Spatiotemporal chest wall movement analysis using depth sensor imaging for detecting respiratory asynchrony

Abstract

Background and objective

This study aimed to enhance point-of-care pulmonary function tests by developing a novel method for the spatiotemporal analysis of chest wall movements using a sequence of depth sensor images.

Methods

The proposed method employs singular value decomposition (SVD) to extract features from respiratory waveforms, which are then used to cluster pixels while preserving high resolution. The initial validation using simulated thoracic movement data confirmed the validity of the method. Further validation with clinical data capturing the chest wall movements of a patient undergoing interventional bronchology for a right bronchial tumor demonstrated the ability of this method to detect respiratory asynchrony.

Results

A phase lag of 867 ms was observed between the left and right sides of the rib cage preoperatively along with notable amplitude differences.

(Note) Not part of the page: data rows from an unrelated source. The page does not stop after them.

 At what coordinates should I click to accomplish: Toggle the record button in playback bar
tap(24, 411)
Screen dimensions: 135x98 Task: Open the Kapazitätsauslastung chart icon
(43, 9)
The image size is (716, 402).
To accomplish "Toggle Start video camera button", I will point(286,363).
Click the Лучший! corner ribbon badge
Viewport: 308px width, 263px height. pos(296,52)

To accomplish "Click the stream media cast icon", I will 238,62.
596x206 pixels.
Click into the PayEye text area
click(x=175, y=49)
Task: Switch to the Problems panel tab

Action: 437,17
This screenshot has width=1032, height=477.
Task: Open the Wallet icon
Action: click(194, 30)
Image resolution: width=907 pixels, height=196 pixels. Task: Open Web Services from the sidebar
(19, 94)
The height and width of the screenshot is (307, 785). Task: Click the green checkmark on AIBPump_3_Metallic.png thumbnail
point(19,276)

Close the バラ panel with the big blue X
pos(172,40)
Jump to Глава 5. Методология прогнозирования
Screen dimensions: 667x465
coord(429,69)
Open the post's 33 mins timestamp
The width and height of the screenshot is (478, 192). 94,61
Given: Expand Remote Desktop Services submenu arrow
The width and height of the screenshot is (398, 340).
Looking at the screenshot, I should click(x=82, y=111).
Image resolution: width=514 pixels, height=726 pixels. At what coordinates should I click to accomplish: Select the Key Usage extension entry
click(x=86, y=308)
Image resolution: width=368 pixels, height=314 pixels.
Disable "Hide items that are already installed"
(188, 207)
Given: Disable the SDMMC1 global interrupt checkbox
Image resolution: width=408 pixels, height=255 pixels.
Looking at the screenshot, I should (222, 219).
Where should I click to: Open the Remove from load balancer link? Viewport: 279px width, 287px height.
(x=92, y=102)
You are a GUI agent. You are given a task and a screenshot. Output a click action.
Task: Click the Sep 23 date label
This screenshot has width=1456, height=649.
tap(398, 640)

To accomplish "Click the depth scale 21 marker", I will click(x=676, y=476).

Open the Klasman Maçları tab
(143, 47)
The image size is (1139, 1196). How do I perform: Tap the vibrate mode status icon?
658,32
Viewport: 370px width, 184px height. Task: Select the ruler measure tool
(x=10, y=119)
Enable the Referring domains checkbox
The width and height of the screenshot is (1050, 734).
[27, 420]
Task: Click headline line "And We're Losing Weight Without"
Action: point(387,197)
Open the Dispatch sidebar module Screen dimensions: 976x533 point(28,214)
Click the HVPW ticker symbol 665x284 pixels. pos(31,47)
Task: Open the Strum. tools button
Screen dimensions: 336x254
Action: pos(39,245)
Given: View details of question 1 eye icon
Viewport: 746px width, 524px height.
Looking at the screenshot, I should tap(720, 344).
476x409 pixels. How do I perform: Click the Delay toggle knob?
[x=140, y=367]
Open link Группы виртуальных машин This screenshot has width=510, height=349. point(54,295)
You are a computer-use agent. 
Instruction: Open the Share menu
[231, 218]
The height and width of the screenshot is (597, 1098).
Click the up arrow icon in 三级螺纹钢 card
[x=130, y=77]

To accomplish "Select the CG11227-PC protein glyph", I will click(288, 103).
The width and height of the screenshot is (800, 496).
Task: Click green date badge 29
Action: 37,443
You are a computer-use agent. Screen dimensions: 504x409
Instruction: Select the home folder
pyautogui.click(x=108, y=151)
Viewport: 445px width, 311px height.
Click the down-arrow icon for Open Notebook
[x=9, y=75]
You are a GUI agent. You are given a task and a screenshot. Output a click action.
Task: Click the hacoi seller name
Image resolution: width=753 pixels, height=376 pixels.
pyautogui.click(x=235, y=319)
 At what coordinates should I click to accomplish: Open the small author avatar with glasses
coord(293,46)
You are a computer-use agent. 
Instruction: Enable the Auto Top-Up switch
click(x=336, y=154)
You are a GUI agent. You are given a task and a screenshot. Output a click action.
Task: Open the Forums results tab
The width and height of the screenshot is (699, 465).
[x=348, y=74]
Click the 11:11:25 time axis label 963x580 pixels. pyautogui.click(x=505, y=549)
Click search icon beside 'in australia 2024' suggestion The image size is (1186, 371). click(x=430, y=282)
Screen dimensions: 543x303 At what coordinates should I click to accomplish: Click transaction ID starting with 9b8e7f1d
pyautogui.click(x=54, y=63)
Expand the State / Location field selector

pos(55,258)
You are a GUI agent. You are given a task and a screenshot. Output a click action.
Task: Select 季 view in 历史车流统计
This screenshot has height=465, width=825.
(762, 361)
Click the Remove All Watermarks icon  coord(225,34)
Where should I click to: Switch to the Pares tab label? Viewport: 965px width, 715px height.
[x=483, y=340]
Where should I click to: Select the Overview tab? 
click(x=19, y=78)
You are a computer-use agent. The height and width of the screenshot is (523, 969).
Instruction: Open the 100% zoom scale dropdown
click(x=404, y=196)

These asynchronies resolved postoperatively. These results were consistent with the pulmonary pathophysiology, underscoring the clinical relevance of this method. The proposed system, integrated into an iOS app for an iPhone, is user-friendly and noninvasive and has the potential to become a valuable tool for the real-time assessment of interventional outcomes.

Conclusions

The novel method can be applied to various pulmonary diseases to detect the regional ventilation distribution. The method establishes a new generic framework for clinical studies of chest wall motion and pathophysiology.